[[ RECORDS FOR THIS EXERCISE open ]]

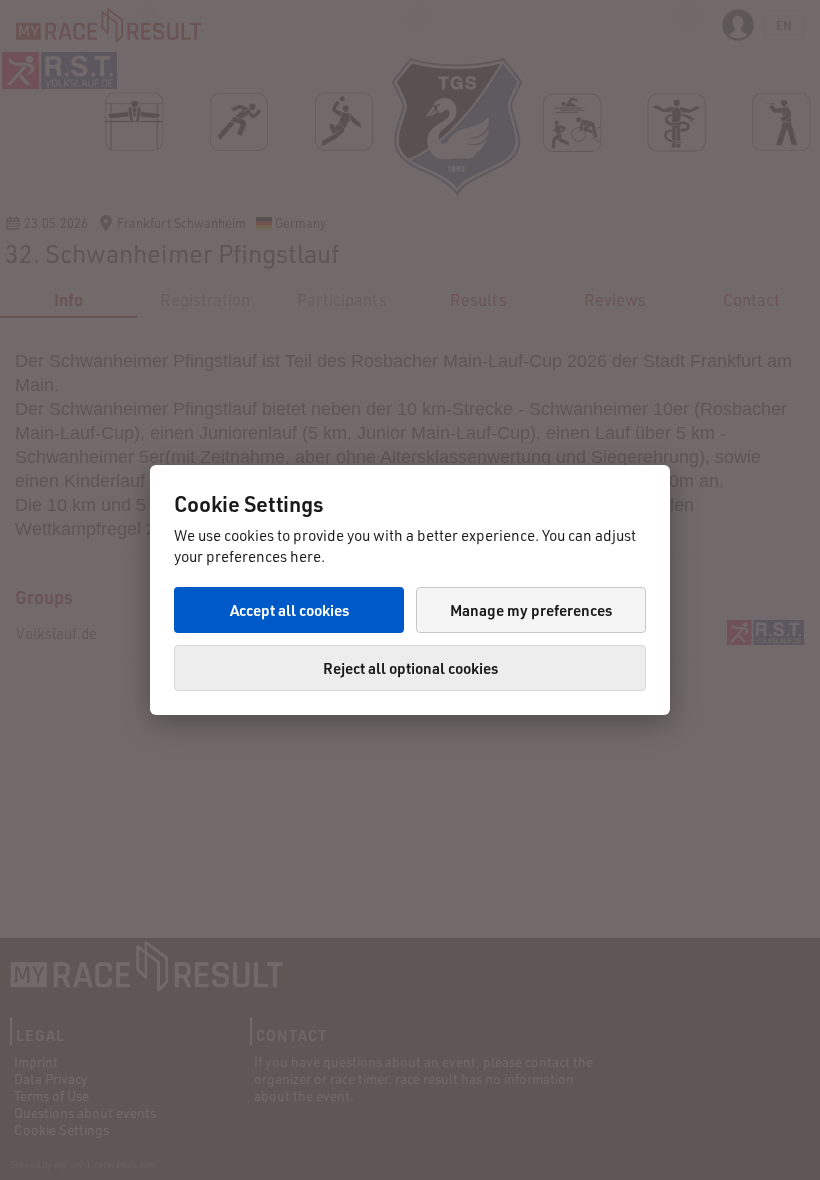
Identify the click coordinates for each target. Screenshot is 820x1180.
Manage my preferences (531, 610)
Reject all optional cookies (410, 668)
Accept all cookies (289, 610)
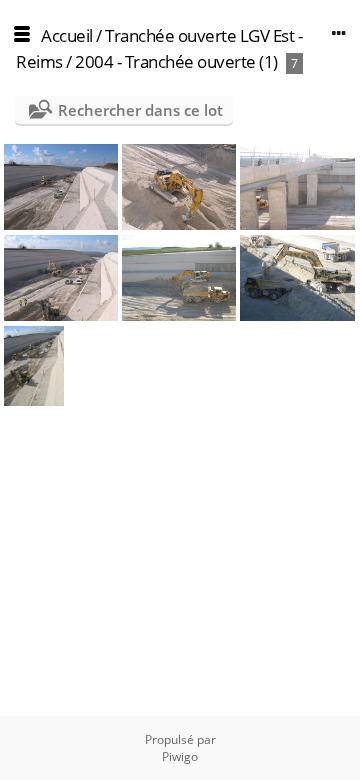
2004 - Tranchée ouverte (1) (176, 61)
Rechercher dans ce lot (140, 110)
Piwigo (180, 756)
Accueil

[[ RECORDS FOR THIS EXERCISE closed ]]

» HOW TO COMPLETE THIS TASK:
Lines containing the string "cookies" above: how many are there? Answer with the number only.

» ANSWER:
2